Within the records below, filter for lines carrying the word "Neon" and copy them.

Saved entries

□ □ □ □ □

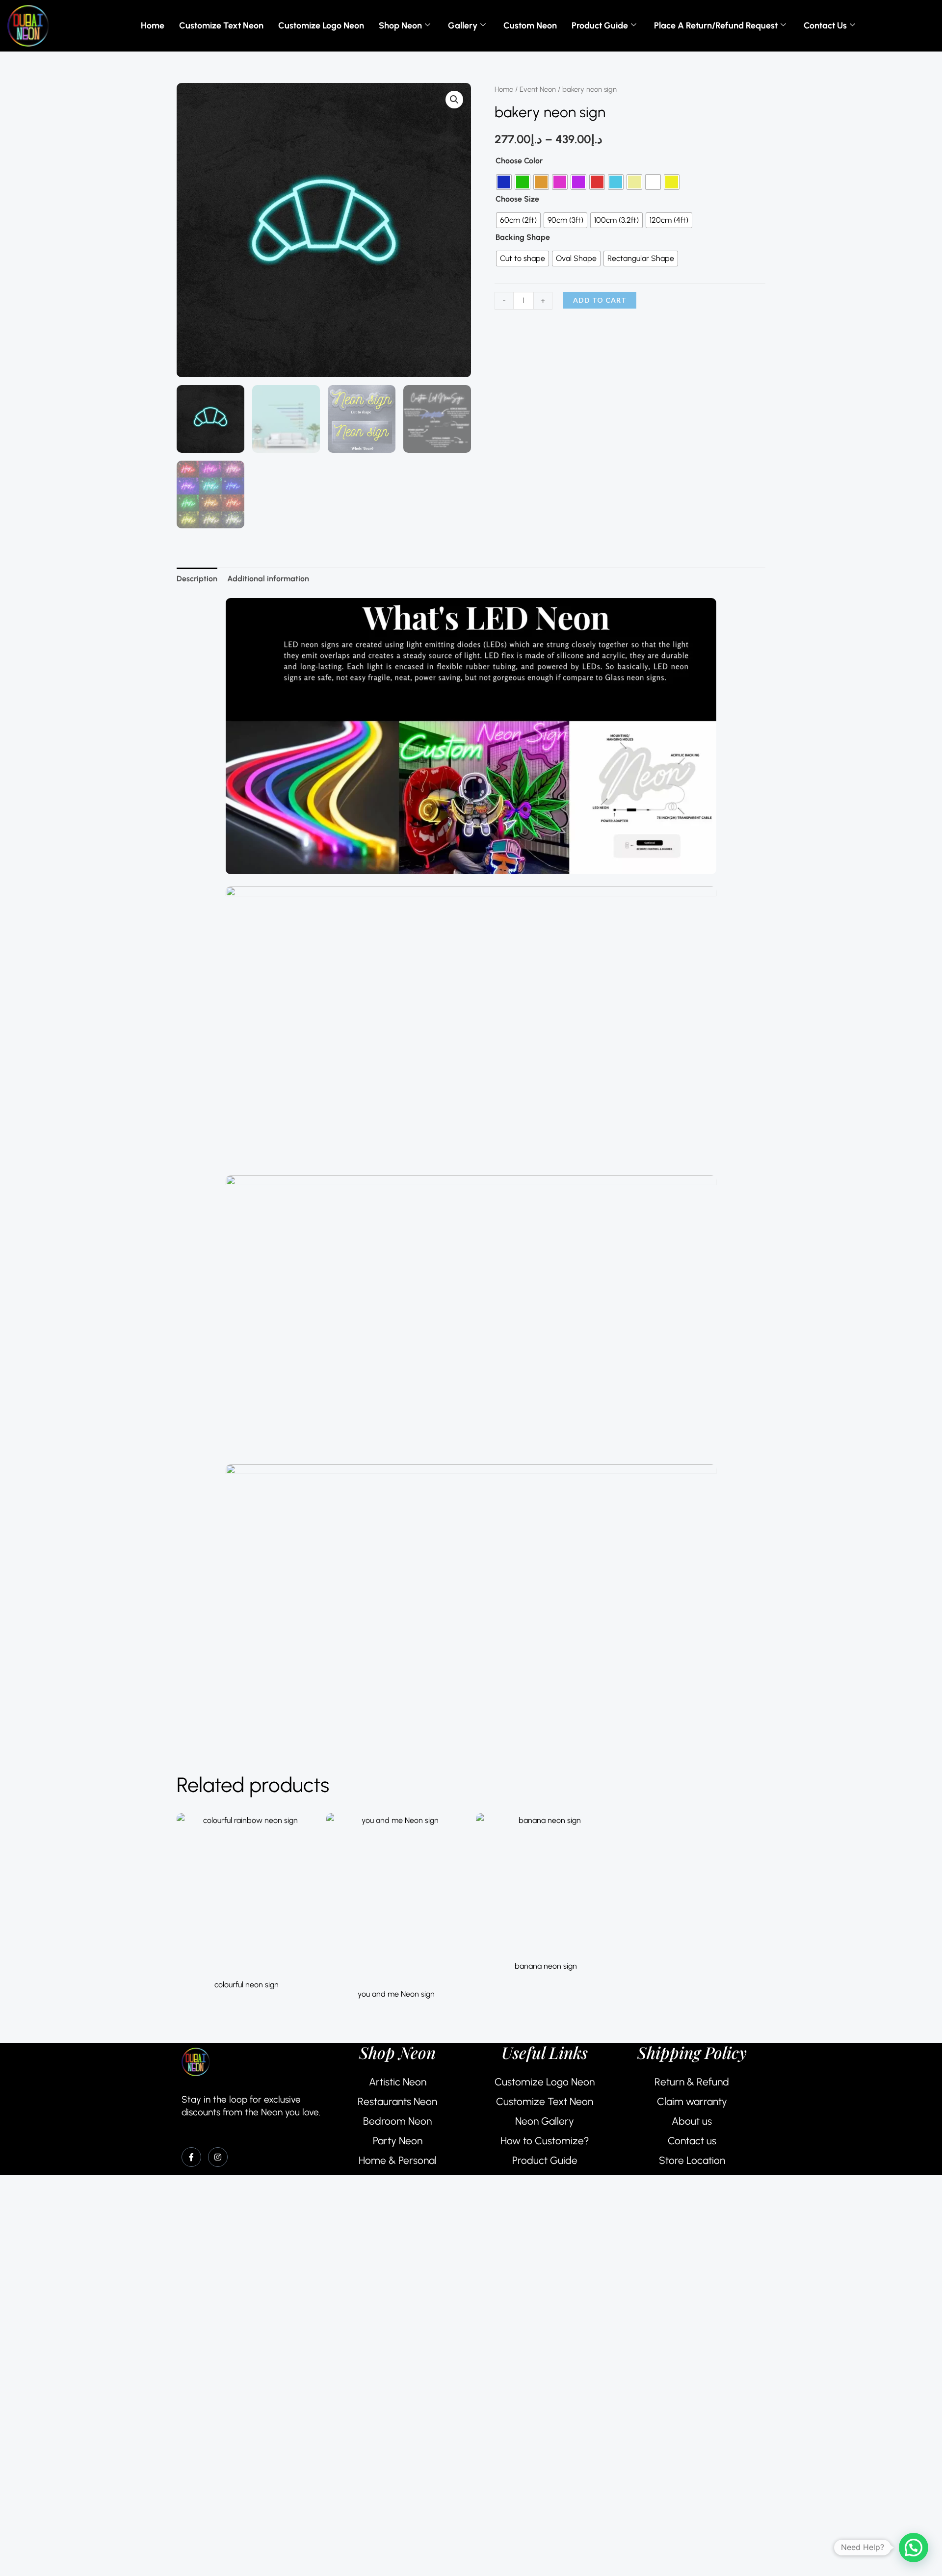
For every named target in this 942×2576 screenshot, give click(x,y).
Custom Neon (530, 25)
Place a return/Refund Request (716, 25)
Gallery (462, 25)
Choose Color (519, 160)
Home (152, 25)
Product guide (600, 25)
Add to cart (600, 300)
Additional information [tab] (268, 578)
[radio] (504, 182)
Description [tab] (197, 578)
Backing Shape (523, 237)
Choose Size (517, 199)
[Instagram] (218, 2157)
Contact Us (825, 25)
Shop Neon (400, 25)
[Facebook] (191, 2157)
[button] (454, 99)
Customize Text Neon (221, 25)
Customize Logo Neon (321, 25)
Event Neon (538, 89)
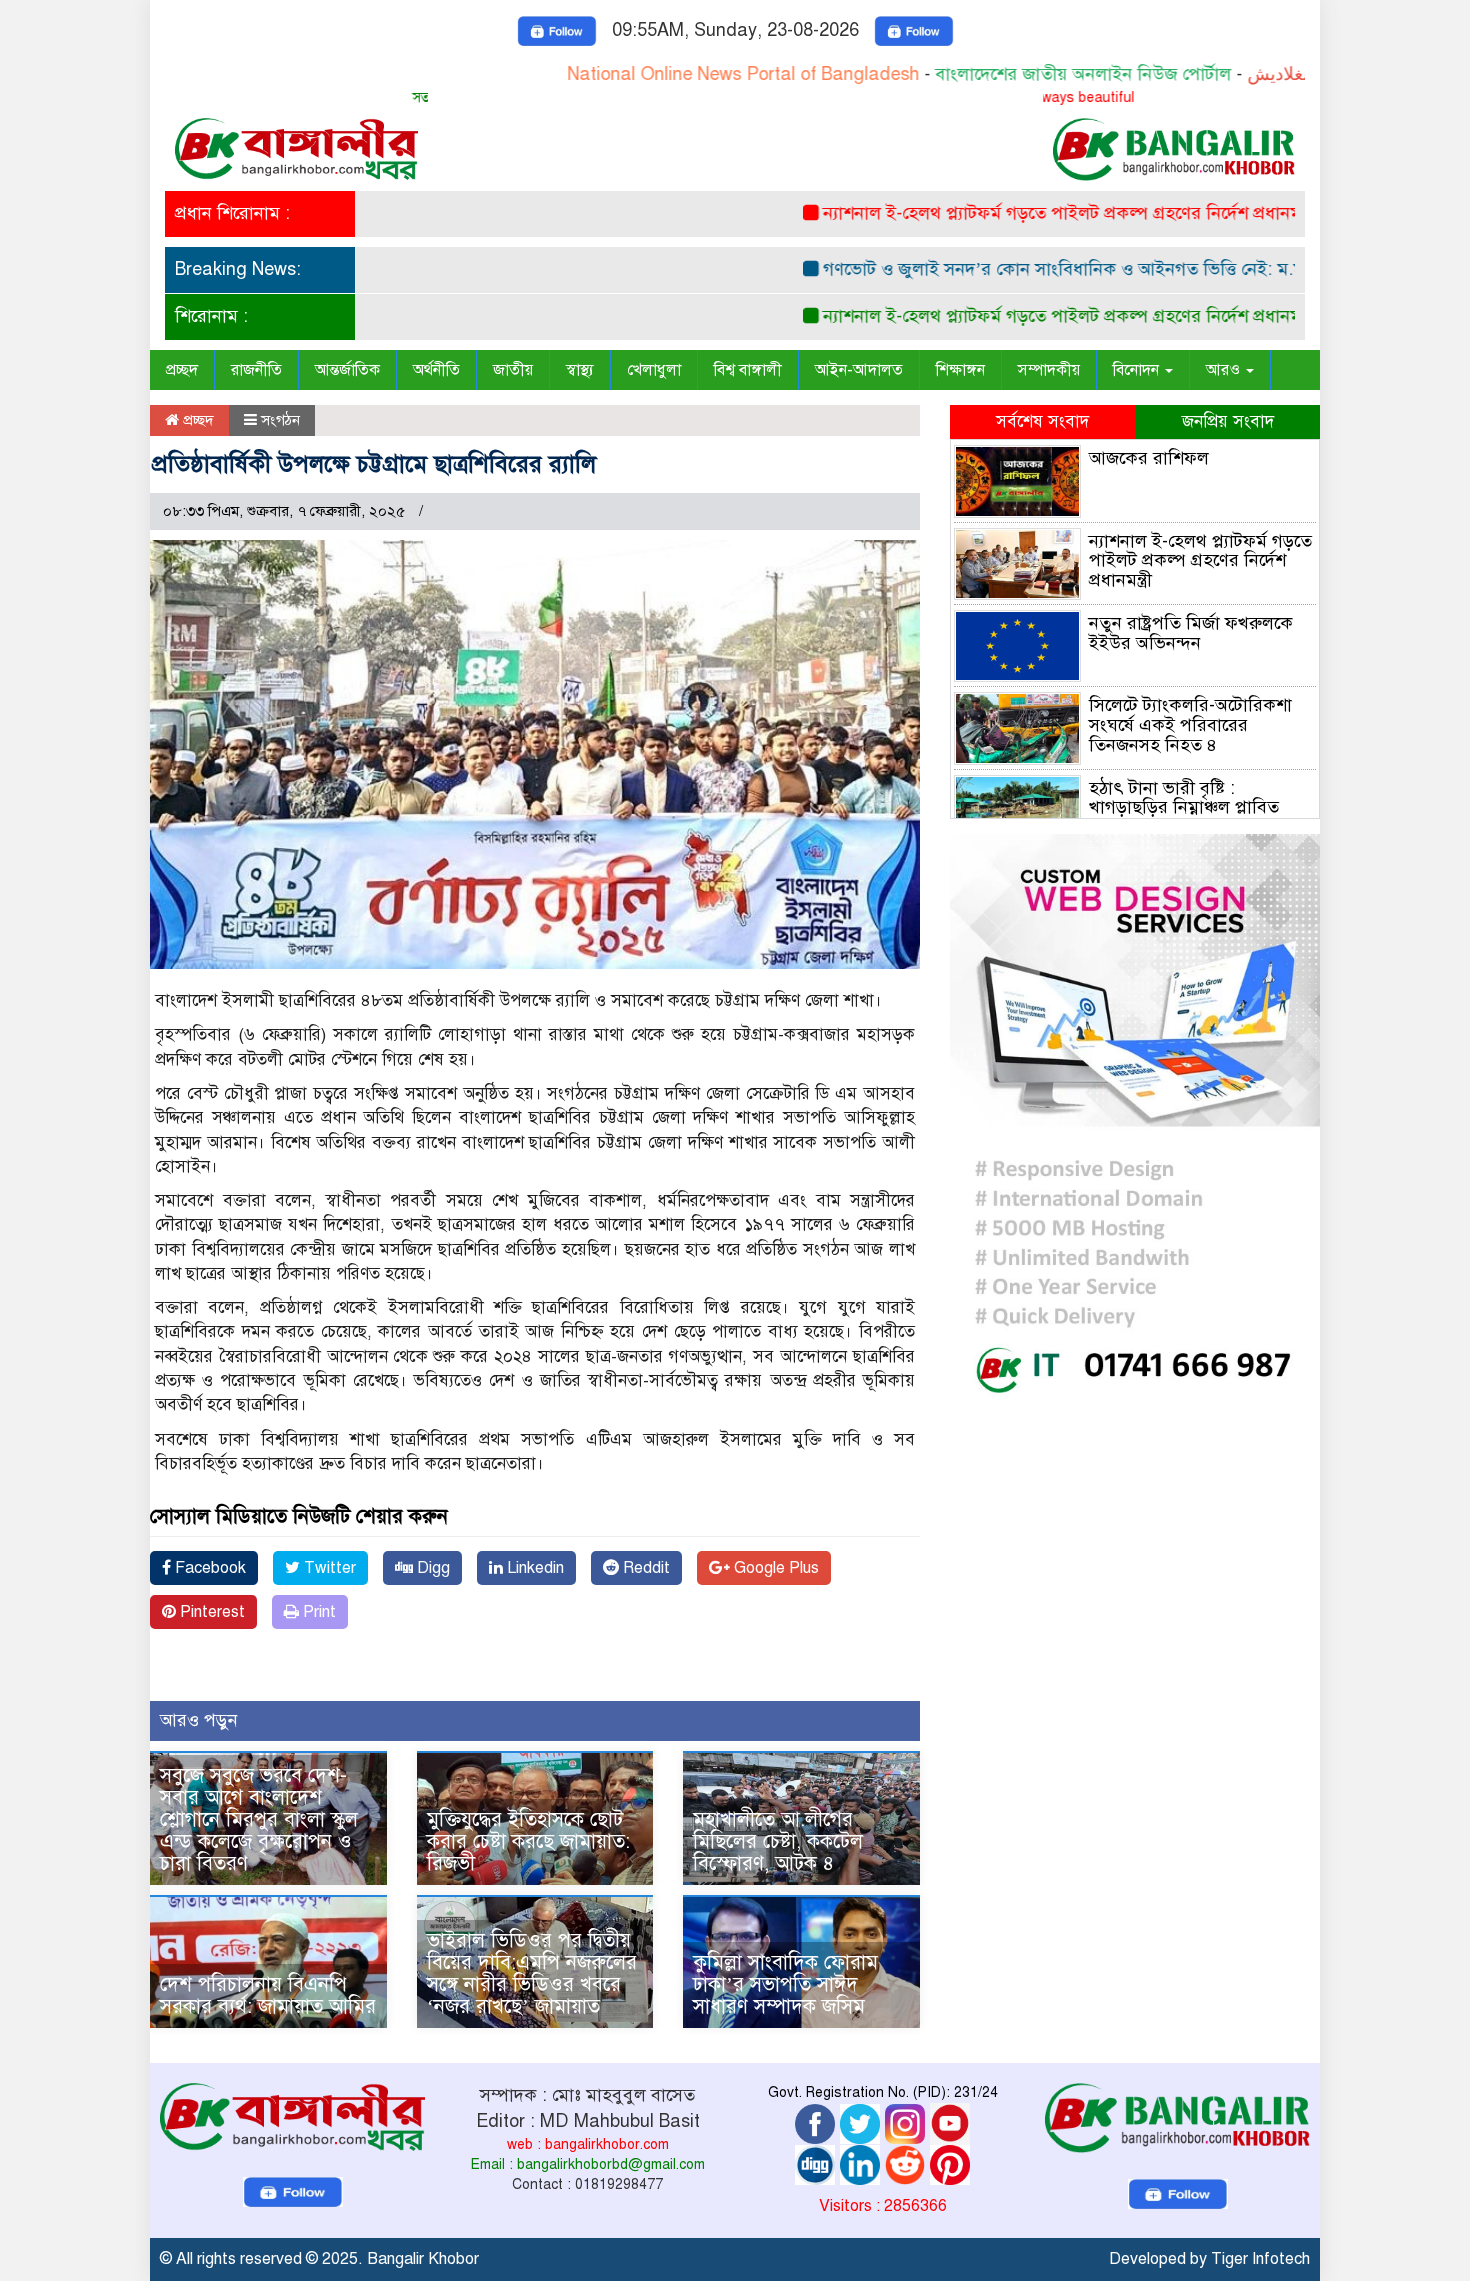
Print (317, 1612)
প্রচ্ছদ (182, 370)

□ □ □ □ □

• [ANSWER TO THE PROBLEM]:
Custom Neon (530, 25)
Shop Neon (400, 25)
Customize Text Neon (221, 25)
Customize Logo Neon (321, 25)
Event Neon (538, 89)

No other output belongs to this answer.